A class from Nate Riggs, “The Secret to Business Success on Twitter,” attempted to answer these questions and taught me a lot about how to succeed on the social platform.
1. Build New Cultural Habits Within the Entire Organization
This was really a strong reminder for me that many organizations just don’t have a culture to be social. And to work on what that means is the FIRST step to making Twitter useful.
2. How to Be Relevant in the Moment
The famous Oreo story (which, like you, I am a bit tired of hearing about), on how they brought a brand manager and social media manager together to really quickly brainstorm on amazing ideas to react and be relevant was key. So, it’s important to make sure your brand is layered into your overall game plan.

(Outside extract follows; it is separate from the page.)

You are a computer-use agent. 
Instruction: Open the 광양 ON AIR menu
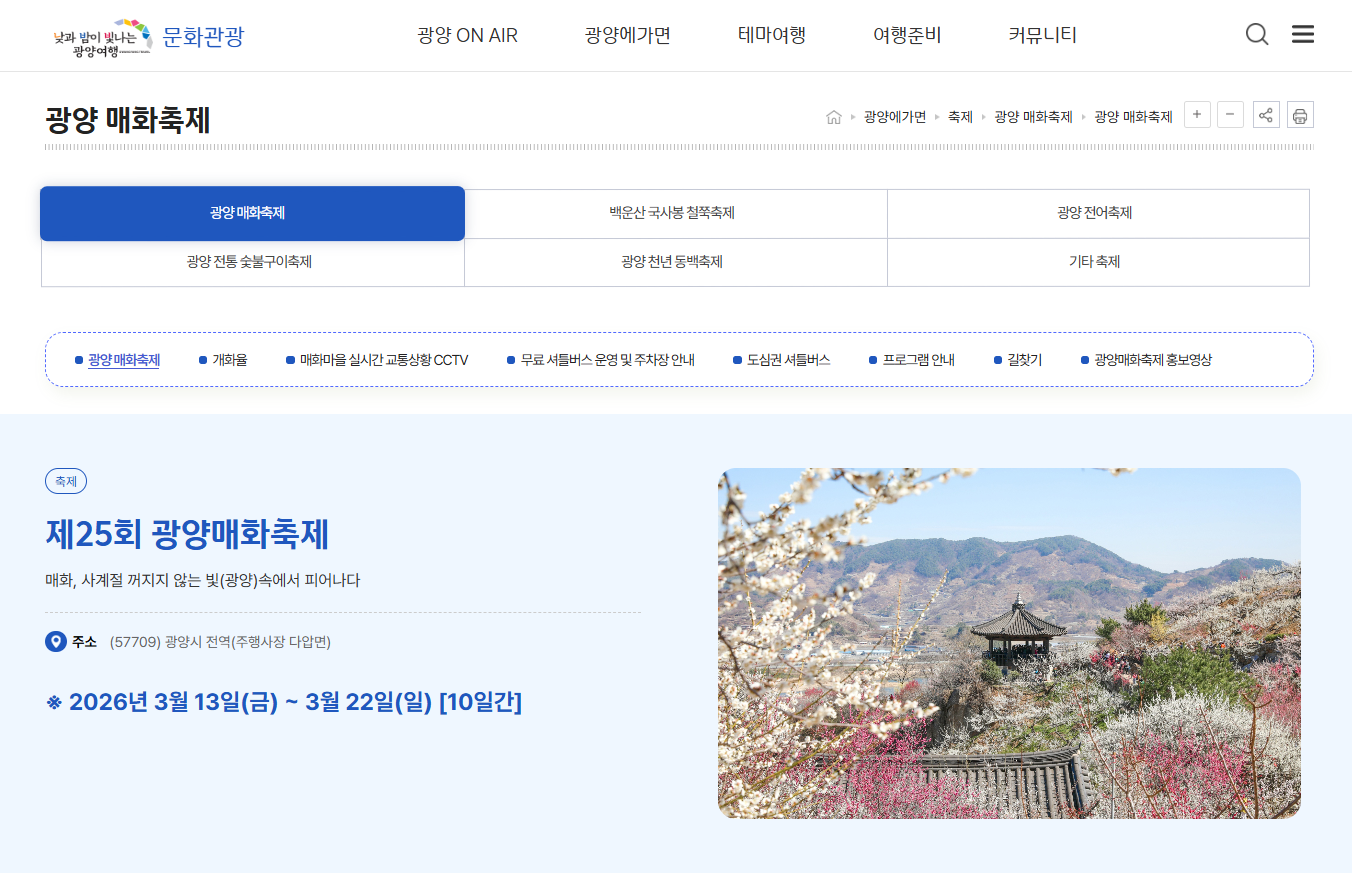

3. Build Infrastructure – Alert System, Quick Approval
You have to have rules of the game, such as who tweets when, how to react to the negative tweets and how to jump on a quick trend. You can’t scramble or guess.
4. Be Clear About Your Intentions
Ask yourself, why are we on Twitter? As my French partners would say, what is your raison d’etre? For OMI, the answer would be something like, “We are tweeting to provide good learning opportunities and places to learn digital.”
5. Be Conversational, Be Relevant
As most know, being too promotional will really hurt you. It’s more important to conversationally engage folks. Keep the tone casual, conversational, and relevant. You’d be surprised how many miss the relevance piece and try to hijack a conversation by using a promotional chest-beating tone.
6. Actively Participate
Really find the trending conversations that folks in the space are talking about and interested in. Don’t try too hard to create the conversation, but really participate in what’s happening and create helpful tweets on that topic.
7. Consistently Take Big Calculated Risks
New Castle’s “If we won the war” and Obama’s Big Bird campaign are a few examples of risks getting people’s attention and causing them to perk up and have an opinion. Don’t be afraid.
Bonus: Frictionless Sharing
Write your tweets so that it is easy to retweet and quote the tweet (less than 100 characters so they can toss in their own two cents). Make them as shareable in tone and interest for your audience’s audience as possible.